Makefile & Compiling

Create and submit a Makefile with two rules (aside from the clean rule):

1. a rule that creates a target executable called cTreeTest for the first part of this homework (the char version.)
2. a rule that creates a target executable called tTreeTest for the second part of this homework (the templated version.)

These two targets should compile with no errors or warnings using g++ with our typical flags: -Wall -Wextra -std=c++11 -pedantic.

Git log and README

In the assignments folder of your private repository, create a new subfolder named hw7. Do your work in that subfolder and use git add, git commit and git push regularly. Use git commit and the associated commit message to document your work. e.g. if you just modified CTree.cpp to add a child functionality, you might do git add CTree.cpp; git commit -m "addChild functions added!"; git push.

Your submission includes a copy of the output of git log showing at least five commits to the repository. Save the git log output into a file called gitlog.txt i.e., by doing git log > gitlog.txt.

Also, please submit a file called README not README.txt or README.md, etc. – just README including information about what extra helper functions you added (if any) and anything the graders should know about your submission. In the README you should:

• Write your name and JHED ID at the top of the file
• Briefly justify the structure of your program; why you defined the functions you did, etc.

Specific Requirements

• Do not eliminate anything from CTree.h file. You can add more private (helper) functions if you want, but your CTree.cpp file should at least provide an implementation for all the functions that are declared in CTree.h file. The only exception to this are the friend functions treeCompare and createDuplicateTree which, as discussed above, you may delete if you take a different approach.
• Your program should only use new and delete for dynamic memory allocation/deallocation. Do not make use of C functions such as malloc, calloc, free, etc. for that purpose.
• Other than the member variables (class attributes) already provided in the starter code, all variables must be declared inside functions. No variables should be global or extern.
• Do not use auto.
• Use header guards in all .h files.
• Do not use using in .h or .inc files.
• In .cpp files , you may import individual symbols using statements like using std::string. Do not use using namespace ID, either in headers or in source files.

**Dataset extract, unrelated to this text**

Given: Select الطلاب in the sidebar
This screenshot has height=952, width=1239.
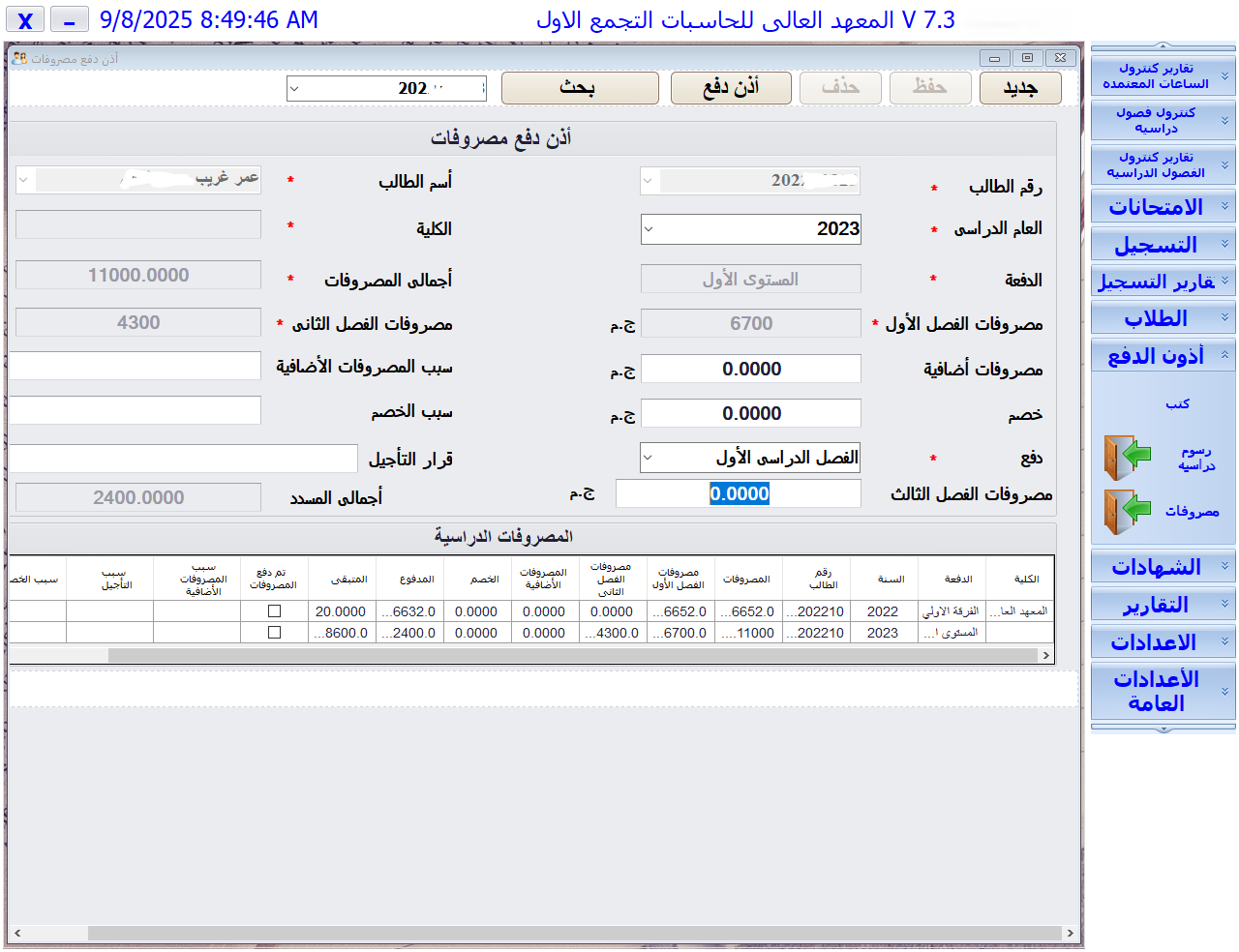Looking at the screenshot, I should coord(1162,317).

Other Hints and Suggestions

• Make use of gdb to debug.
• Run valgrind to make sure there is no memory leakage or invalid memory usage.
• The test files given to you are very minimal sample test files. There are no homework points directly associated with writing tests. However, to maximize your score on this assignment, you are encouraged to write additional tests so that your functions are tested thoroughly.

Your submission to Gradescope

Create a .zip file named hw7.zip containing your source/header files, Makefile, gitlog.txt, and README. Do not include any .txt files and never submit any executable or object files!

Copy the hw7.zip file to your local machine (using scp or pscp), and submit it to Gradescope. When you submit, Gradescope conducts a series of automatic tests. These do basic checks, e.g. to check that you submitted the right files. If you see error messages (in red), address them and resubmit. You may resubmit any number of times prior to the deadline; only your latest submission will be graded. Review the course syllabus for late submission policies (grace period and late days.)

Coarse grading breakdown

• Submission and style: 10 points
• CTree implemetation: 40 points
• Templated Tree implementation: 20 points